Quoted passage:
******************************

Professor Stanislaus S. Wong from the Department of Chemistry at Stony Brook University has received the 2015 American Chemical Society (ACS) Inorganic Nanoscience Award, which recognizes sustained excellence, dedication and perseverance in research in the area of inorganic nanoscience. The award is sponsored by the University of South Carolina’s NanoCenter.
Professor Wong will present his research during a half-day award symposium during the 250th ACS National Meeting and Exposition in Boston this August.
“I am truly honored and humbled to have earned this prestigious distinction,” said Wong. “Moreover, it is a culmination of the sustained efforts of my group over many years, and hence, I am both pleased and grateful that the community has recognized our collective contributions to inorganic nanoscience.”
Wong holds a joint appointment with the Condensed Matter Physics and Materials Sciences Department at Brookhaven National Laboratory. In 2012, he was elected a Fellow of the American Association for the Advancement of Science. He has received an Alfred P. Sloan Foundation Faculty Fellowship and a National Science Foundation CAREER Award to support his research, which focuses on two main areas, namely carbon nanotube chemistry and the synthesis of novel structural motifs at the nanoscale.

******************************

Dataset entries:
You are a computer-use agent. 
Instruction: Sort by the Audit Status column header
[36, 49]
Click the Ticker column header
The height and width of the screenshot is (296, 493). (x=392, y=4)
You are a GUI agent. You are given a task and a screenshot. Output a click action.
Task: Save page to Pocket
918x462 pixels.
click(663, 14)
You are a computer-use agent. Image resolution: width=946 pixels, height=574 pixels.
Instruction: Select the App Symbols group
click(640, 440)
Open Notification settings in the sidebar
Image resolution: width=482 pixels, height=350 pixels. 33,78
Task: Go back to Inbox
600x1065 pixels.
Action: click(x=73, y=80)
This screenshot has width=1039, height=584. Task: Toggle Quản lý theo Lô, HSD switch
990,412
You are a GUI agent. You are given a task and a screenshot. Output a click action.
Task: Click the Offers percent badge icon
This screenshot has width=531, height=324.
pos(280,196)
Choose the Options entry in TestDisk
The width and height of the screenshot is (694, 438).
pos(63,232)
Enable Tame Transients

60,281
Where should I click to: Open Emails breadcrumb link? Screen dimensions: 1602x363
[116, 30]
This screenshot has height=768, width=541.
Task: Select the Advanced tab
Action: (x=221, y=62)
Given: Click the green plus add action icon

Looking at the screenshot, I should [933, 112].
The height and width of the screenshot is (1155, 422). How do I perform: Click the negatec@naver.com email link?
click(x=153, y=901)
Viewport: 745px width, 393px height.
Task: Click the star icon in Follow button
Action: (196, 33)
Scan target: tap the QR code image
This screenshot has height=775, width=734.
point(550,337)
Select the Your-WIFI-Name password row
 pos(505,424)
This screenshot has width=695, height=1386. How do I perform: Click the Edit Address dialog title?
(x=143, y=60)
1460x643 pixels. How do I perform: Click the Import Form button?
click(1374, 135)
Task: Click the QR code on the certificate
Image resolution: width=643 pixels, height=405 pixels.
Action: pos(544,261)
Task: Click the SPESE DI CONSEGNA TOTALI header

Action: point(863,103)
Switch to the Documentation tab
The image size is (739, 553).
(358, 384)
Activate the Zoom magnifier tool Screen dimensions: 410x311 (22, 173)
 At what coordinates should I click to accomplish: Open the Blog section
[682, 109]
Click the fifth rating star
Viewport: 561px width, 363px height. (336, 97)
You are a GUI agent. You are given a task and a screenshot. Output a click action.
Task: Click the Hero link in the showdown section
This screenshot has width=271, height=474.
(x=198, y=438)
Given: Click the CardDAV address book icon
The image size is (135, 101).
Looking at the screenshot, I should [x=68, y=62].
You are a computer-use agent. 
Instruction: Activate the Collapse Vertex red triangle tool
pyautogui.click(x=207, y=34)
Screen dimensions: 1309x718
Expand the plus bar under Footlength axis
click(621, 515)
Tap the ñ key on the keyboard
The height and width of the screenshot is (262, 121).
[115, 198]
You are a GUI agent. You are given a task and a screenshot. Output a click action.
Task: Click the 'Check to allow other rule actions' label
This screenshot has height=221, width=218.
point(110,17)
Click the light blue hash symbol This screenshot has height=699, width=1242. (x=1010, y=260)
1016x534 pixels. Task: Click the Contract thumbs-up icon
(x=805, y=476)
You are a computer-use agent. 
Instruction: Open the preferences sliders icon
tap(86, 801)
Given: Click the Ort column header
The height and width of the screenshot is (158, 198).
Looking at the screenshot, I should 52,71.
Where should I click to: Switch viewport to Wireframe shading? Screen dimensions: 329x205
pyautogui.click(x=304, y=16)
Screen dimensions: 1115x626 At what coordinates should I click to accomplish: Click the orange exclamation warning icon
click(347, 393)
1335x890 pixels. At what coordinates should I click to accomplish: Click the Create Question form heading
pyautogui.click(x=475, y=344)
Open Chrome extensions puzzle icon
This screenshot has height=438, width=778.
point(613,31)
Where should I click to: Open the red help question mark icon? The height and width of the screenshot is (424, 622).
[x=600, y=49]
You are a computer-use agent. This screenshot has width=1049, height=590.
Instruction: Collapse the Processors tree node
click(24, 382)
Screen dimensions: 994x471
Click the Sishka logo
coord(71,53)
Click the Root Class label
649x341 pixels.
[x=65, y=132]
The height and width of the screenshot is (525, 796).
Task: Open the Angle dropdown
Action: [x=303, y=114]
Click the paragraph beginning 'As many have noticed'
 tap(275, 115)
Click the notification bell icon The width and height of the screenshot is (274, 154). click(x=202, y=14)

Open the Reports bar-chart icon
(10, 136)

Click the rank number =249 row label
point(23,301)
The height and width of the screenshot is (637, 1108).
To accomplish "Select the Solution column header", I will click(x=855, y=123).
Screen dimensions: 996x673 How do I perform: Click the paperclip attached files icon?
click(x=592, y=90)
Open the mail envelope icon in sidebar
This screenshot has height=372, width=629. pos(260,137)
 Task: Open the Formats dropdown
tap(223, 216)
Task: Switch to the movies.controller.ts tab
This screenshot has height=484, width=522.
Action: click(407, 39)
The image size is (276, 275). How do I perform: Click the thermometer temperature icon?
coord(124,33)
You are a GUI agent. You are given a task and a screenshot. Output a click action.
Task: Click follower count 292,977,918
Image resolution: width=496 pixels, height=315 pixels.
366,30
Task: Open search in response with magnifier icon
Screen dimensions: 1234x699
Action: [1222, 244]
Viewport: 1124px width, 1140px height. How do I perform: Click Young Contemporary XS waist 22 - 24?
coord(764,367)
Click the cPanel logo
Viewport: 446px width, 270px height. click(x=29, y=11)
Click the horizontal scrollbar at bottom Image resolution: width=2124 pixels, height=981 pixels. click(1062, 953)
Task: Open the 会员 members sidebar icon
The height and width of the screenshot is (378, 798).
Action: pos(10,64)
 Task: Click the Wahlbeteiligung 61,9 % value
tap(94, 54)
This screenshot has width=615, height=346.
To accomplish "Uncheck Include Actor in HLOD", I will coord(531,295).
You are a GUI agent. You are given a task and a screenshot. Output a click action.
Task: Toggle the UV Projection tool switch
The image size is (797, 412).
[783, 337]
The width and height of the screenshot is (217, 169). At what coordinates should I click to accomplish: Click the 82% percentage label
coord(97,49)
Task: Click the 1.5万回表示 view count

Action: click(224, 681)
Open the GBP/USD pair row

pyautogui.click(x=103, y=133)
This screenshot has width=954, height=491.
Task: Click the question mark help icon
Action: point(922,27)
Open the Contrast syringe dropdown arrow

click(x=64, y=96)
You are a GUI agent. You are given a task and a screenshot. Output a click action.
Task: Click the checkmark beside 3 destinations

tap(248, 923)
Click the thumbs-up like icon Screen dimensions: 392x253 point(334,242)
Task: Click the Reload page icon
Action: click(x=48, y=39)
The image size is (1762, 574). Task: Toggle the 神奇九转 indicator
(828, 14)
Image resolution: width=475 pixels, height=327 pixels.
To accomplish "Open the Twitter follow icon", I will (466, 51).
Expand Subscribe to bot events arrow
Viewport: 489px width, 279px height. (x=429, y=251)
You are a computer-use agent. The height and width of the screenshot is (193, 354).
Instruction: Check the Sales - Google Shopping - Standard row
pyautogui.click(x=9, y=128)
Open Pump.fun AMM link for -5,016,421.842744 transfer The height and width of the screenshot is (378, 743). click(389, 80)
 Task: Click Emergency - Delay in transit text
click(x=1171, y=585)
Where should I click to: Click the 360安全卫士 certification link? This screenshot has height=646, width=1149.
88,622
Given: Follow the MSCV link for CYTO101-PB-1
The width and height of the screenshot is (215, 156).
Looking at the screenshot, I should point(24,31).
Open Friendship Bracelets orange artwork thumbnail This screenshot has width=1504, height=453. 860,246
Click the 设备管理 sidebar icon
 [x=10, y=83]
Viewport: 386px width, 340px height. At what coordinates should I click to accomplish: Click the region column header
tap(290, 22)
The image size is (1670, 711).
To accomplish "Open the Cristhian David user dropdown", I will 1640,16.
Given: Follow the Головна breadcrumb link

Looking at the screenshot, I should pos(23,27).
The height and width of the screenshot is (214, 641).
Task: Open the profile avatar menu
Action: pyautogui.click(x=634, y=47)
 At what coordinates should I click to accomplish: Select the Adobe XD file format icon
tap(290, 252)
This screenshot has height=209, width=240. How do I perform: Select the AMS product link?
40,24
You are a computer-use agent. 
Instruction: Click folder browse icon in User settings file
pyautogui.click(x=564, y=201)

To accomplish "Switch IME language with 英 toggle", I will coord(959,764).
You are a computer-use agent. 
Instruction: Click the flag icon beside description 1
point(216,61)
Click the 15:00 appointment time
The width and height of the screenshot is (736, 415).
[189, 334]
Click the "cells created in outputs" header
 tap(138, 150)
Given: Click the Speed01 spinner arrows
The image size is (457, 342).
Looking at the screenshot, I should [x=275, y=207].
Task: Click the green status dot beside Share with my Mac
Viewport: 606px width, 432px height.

******************************

Task list:
1. Output the stretch of the announcement about Stanislaus Wong's award from "Professor Stanislaus S." through "South Carolina’s NanoCenter.", reproducing it word for word.
2. According to the announcement about Stanislaus Wong's award, which organization sponsors the Inorganic Nanoscience Award?
The records have no connection to the announcement about Stanislaus Wong's award.

Answers to the exercises:
1.
Professor Stanislaus S. Wong from the Department of Chemistry at Stony Brook University has received the 2015 American Chemical Society (ACS) Inorganic Nanoscience Award, which recognizes sustained excellence, dedication and perseverance in research in the area of inorganic nanoscience. The award is sponsored by the University of South Carolina’s NanoCenter.

2. The University of South Carolina's NanoCenter.